The engineering framework within which the NLP project functions is UIMA AS. Core technologies such as cTAKES and CLEAR TK are built within UIMA providing a solid basis for expandability and software development. One of the main UIMA concepts is that of a type system, which defines the annotations and their structure as generated by the pipeline. An agreed-upon basic type system ensures a software development foundation. Among our goals is to release to the community such a basic type system around which new modules can be contributed or existing modules can be wrapped within cTAKES.

The NLP project has set forth an aggressive release schedule. The core system, cTAKES, has been expanded with a number of modules. The dependency parser (released September, 2010) uses the CLEAR dependency parser[16], a state-of-the-art transition based parser developed by the CLEAR computational semantics group at the University of Colorado at Boulder. The Drug profile module (released December, 2010) discovers medication mentions in the patient’s clinical notes, normalizes them to an RxNORM code and populates a template with relevant attributes such as dosage, duration, start date, end date, form, frequency, route, strength. The Smoking status classifier (released March, 2011) assigns each patient one of four smoking status labels: current smoker, past smoker, non-smoker and unknown[17]. Among our 2011 releases are a full cycle prototype for processing text through cTAKES and populating OrderMedAbm CEMs (of note, OrderMedAmb represent medications). Thus, by fall of 2011, the phenotype applications project will be enabled to start directly consuming output from the NLP artifacts,

Phenotype Applications

The term phenotyping is significantly overloaded in our application of meaning. Our use implies the algorithmic recognition of any cohort within EHR for a defined purpose. These purposes were inspired by the algorithmic identification of research phenotypes[18] in the NHGRI funded eMERGE (electronic MEdical Records and GEnomics) cooperative agreement consortium[19] in which Mayo is a founding member; these phenotype algorithms are used to define case and control cohorts for genome-wide association studies (GWAS). However, the SHARPn view of phenotyping includes inclusion and exclusion criteria for clinical trials, numerator and denominator criteria for clinical quality metrics, epidemiologic criteria for outcomes research or observational studies, and trigger criteria for clinical decision support rules, among others. Nevertheless, the underlying principles of using well-defined algorithms across diagnostics fields, laboratory values, medication use, and NLP-derived observations adheres to the practices demonstrated in eMERGE[20]. In the following paragraphs, we introduce and discuss a range of research topics and issues addressed by this sub-project within the SHARPn program.
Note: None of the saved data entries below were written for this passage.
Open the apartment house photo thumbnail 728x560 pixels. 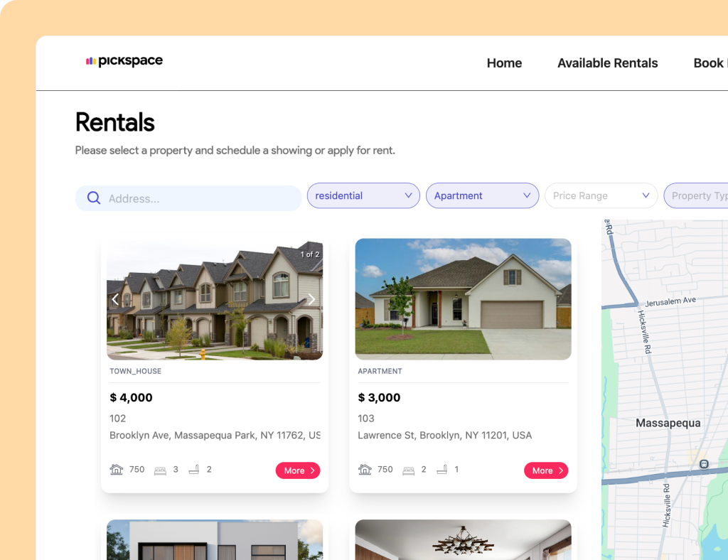(463, 299)
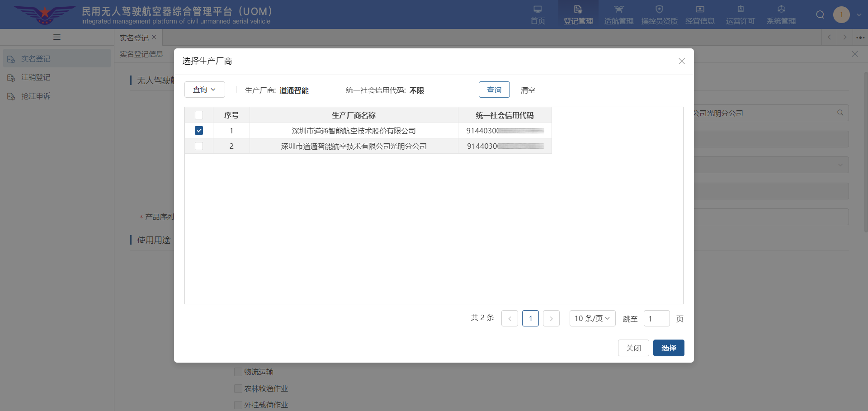This screenshot has height=411, width=868.
Task: Open the 10 条/页 page size dropdown
Action: click(592, 318)
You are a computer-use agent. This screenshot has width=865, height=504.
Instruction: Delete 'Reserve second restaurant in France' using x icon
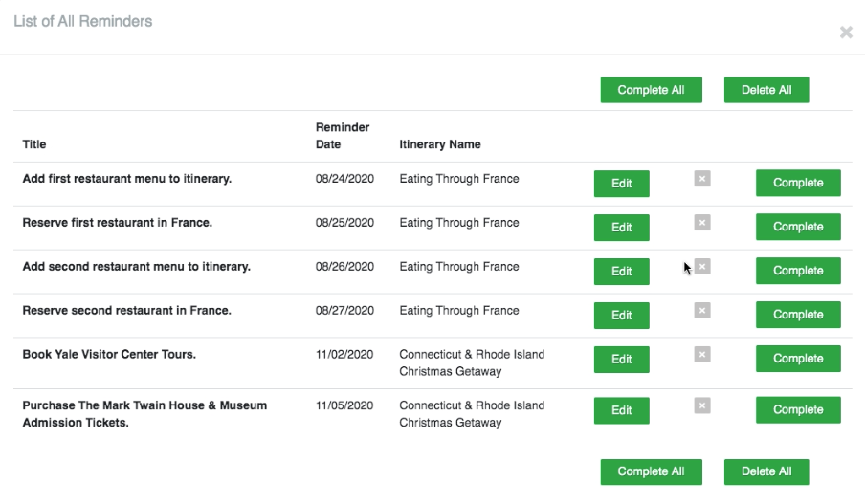[x=701, y=311]
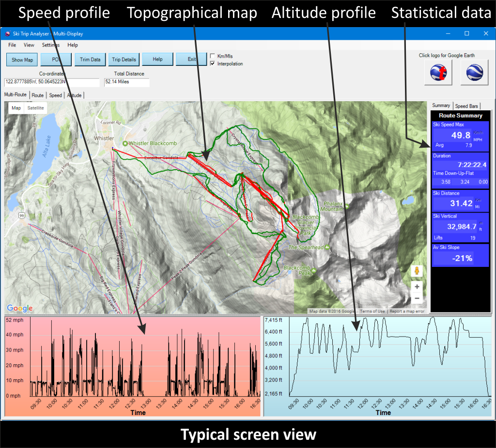Viewport: 496px width, 448px height.
Task: Uncheck the Interpolation checkbox
Action: (213, 64)
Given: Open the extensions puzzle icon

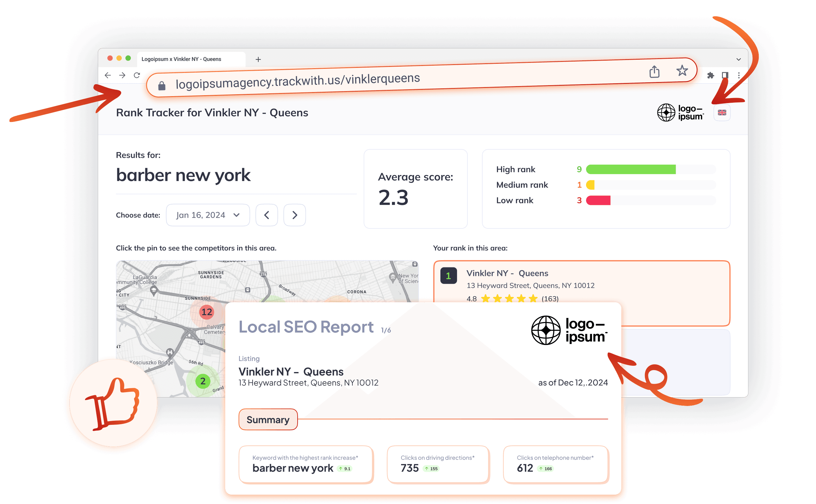Looking at the screenshot, I should click(710, 75).
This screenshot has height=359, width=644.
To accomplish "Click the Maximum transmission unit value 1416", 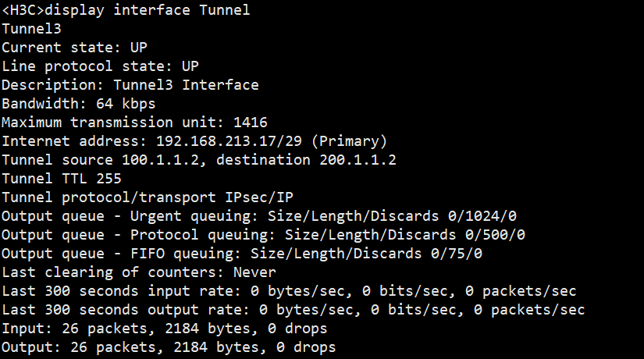I will tap(250, 123).
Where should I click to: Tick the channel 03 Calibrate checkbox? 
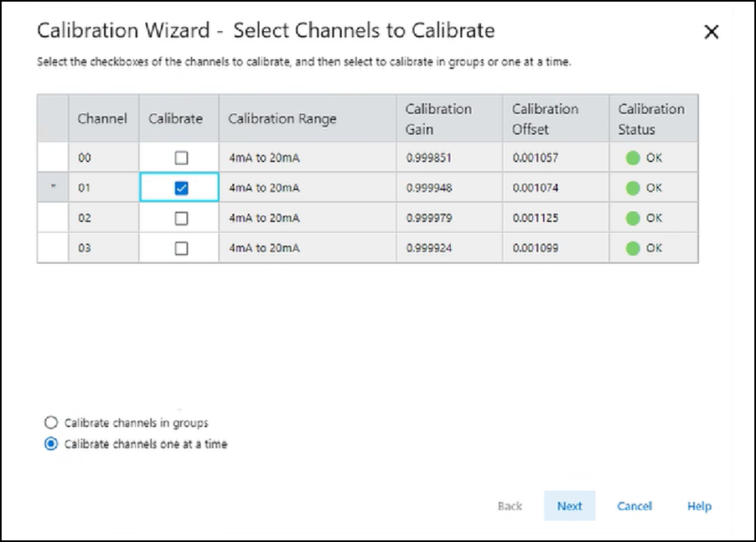(181, 249)
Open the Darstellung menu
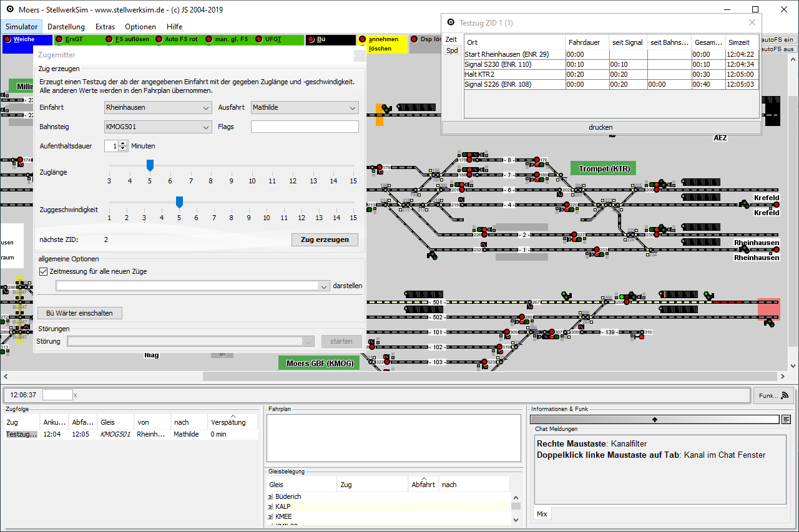799x532 pixels. (x=66, y=27)
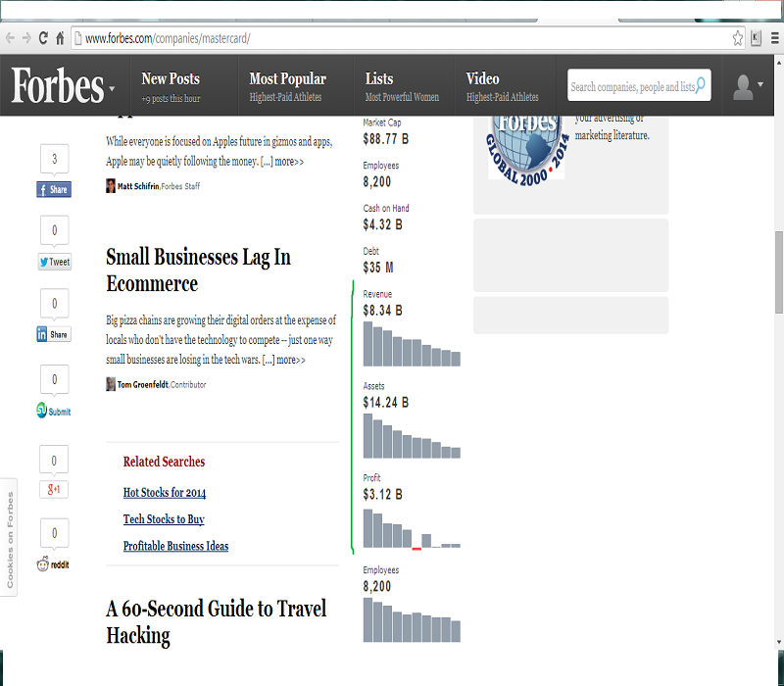Share article via Facebook Share button
Screen dimensions: 784x686
(x=54, y=189)
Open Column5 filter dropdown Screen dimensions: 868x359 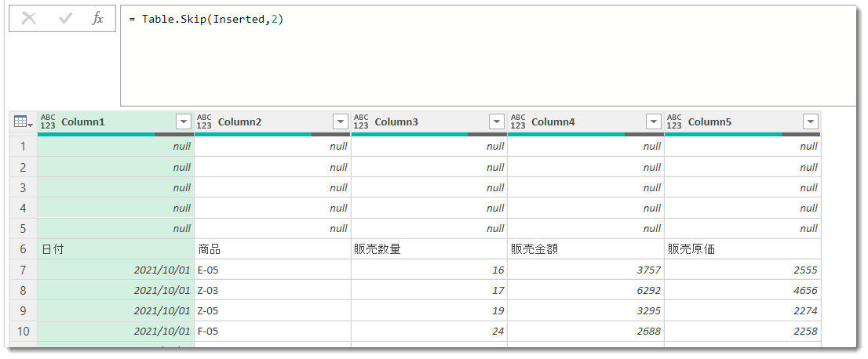coord(811,121)
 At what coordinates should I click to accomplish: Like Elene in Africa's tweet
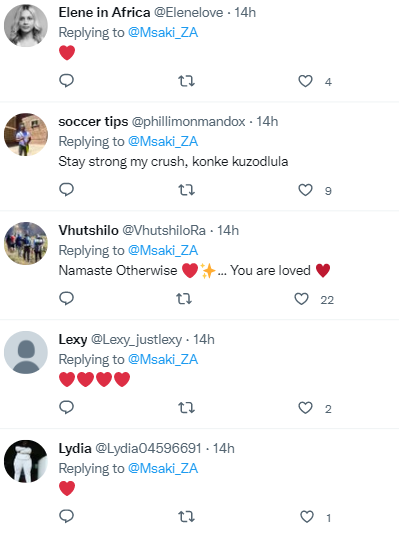(x=305, y=81)
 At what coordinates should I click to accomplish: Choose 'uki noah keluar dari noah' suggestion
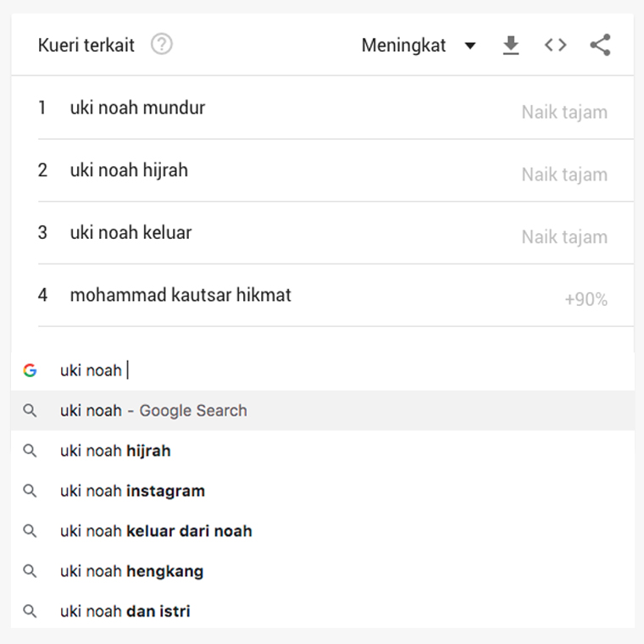pos(156,531)
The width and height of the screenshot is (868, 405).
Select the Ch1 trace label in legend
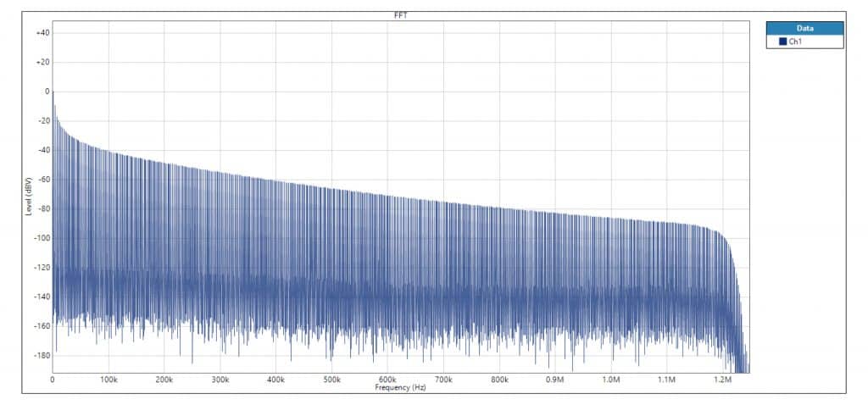[795, 42]
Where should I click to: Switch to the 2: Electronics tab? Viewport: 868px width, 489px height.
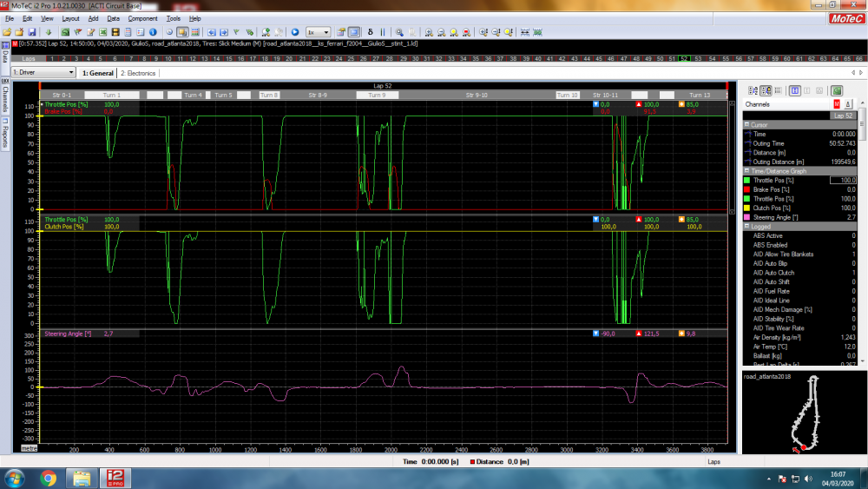pos(138,73)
A key aspect of the EHR-based phenotyping algorithms is the ability to implement and execute them across multiple institutional boundaries and EHR system settings. While we were highly successful in eMERGE to achieve this goal, one of the limitations was the lack of a structured representation that can be leveraged for algorithm design and specification. Consequently, all the phenotyping algorithms developed by the eMERGE consortia resided in Microsoft® Word and Excel files without necessarily following any particular template and structure, making them primarily amenable to human consumption and interpretation. There are two main issues with such an approach: first, due to the lack of any structure or template used for algorithm representation, the algorithms themselves are not computable and machine processable, even semi-automatically, and second, the unstructured nature of the algorithms introduces the risk for misinterpretation and ambiguity in cohort eligibility criteria specification. Figure 2, for example, shows a graphical representation of the hypothyroidism algorithm developed within eMERGE. To address this limitation, in SHARPn we are investigating structured eligibility criteria representation models, in particular CDSIC’s Protocol Representation Model (PRM[21]). Based on the BRIDG model[22], PRM provides a standardized template and artifacts for specifying different aspects of a cohort eligibility criteria, thereby enabling case/control definitions for the phenotyping algorithms to be represented in an XML-based representation. While one has to still interpret, implement and execute information stored the XML files for the algorithms (that is, the XML files cannot be executed directly within an EHR system), PRM nonetheless provides a structured representation that can be queried and parsed via software applications. In fact, our goal is to implement a publicly available Web-based library of phenotyping algorithms that can be accessed and searched by a range of clients.

Figure 2.

Figure 2

Hypothyroidism algorithm (courtesy of the eMERGE consortia)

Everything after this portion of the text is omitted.